=== Document passage ===

In 1999, researchers Daniel Simons and Christopher Chabris set out to study inattentional blindness, the phenomenon of failing to perceive something happening in plain sight. In doing so, the pair conceived of the Invisible Gorilla Test. In a 24-second clip, two three-person teams, separated into black and white shirts, passed a basketball to teammates while bobbing and weaving around each other. The study tasked participants with watching the clip and counting the white team’s passes.
The majority of those who participated correctly counted the 15 passes. What roughly half of those participants missed, however, was the person in a gorilla suit passing directly through the frame. Upon rewatching the clip, of course, the gorilla’s cameo is clear as day. But, hey, you’re looking for it.
In a sense, that experience – that how-didn’t-I-see-it befuddlement – is akin to watching Logan Cooley’s game tape. Just ask Brian Mueller, the executive director of hockey development and programming for the Pittsburgh Penguins Elite program. Mueller was behind the bench as an underaged and undersized Cooley dazzled against players one year his senior, playing for the U-16 team in 2019-20. Often, Mueller only saw Cooley’s true brilliance when rewatching the games on video. “That’s what I was always amazed with,” Mueller said. “ ‘OK, I remember the goal, but how did that goal get set up?’ And there were so many times where it was like, ‘Holy cow, he set that goal up 10 seconds before we actually scored.’ It’s those subtle little plays that if he didn’t do that or see the play before it was going to happen, the play would have been dead. That’s where I really took an appreciation for what he does and what he can do.”
Mueller isn’t alone in his assessment; just about anyone you ask will trumpet Cooley’s hockey IQ as his defining on-ice characteristic. Mueller, who coached big-league prospects such as Jack Drury, Jacob Pivonka and Spencer Stastney, said he has yet to come across another youngster with a mind for the game quite like Cooley. Adam Nightingale, the bench boss of the U-18 squad for USA Hockey’s National Team Development Program, said the first thing he noticed upon joining the program two seasons ago was Cooley’s smarts. And Brent Darnell – a former NTDP assistant coach and now assistant director of player personnel – made it sound as though catching Cooley out of position is about as rare as spotting Bigfoot.

===

- [The task]:
Duplicate the Logan Cooley passage word for word, from "The majority of" up to and including "looking for it.".

=== Data section ===

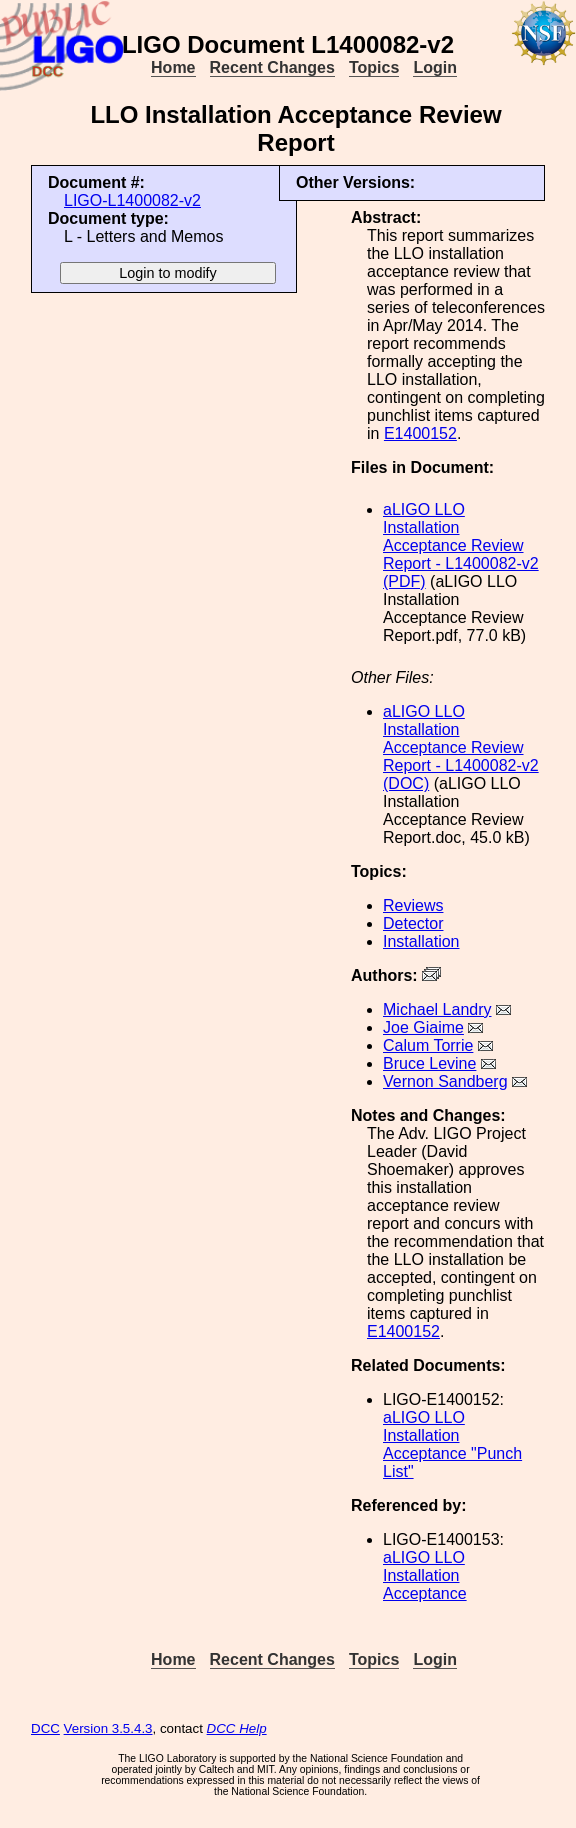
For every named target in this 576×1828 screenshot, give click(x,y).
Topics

===

- [Solution to this task]:
The majority of those who participated correctly counted the 15 passes. What roughly half of those participants missed, however, was the person in a gorilla suit passing directly through the frame. Upon rewatching the clip, of course, the gorilla’s cameo is clear as day. But, hey, you’re looking for it.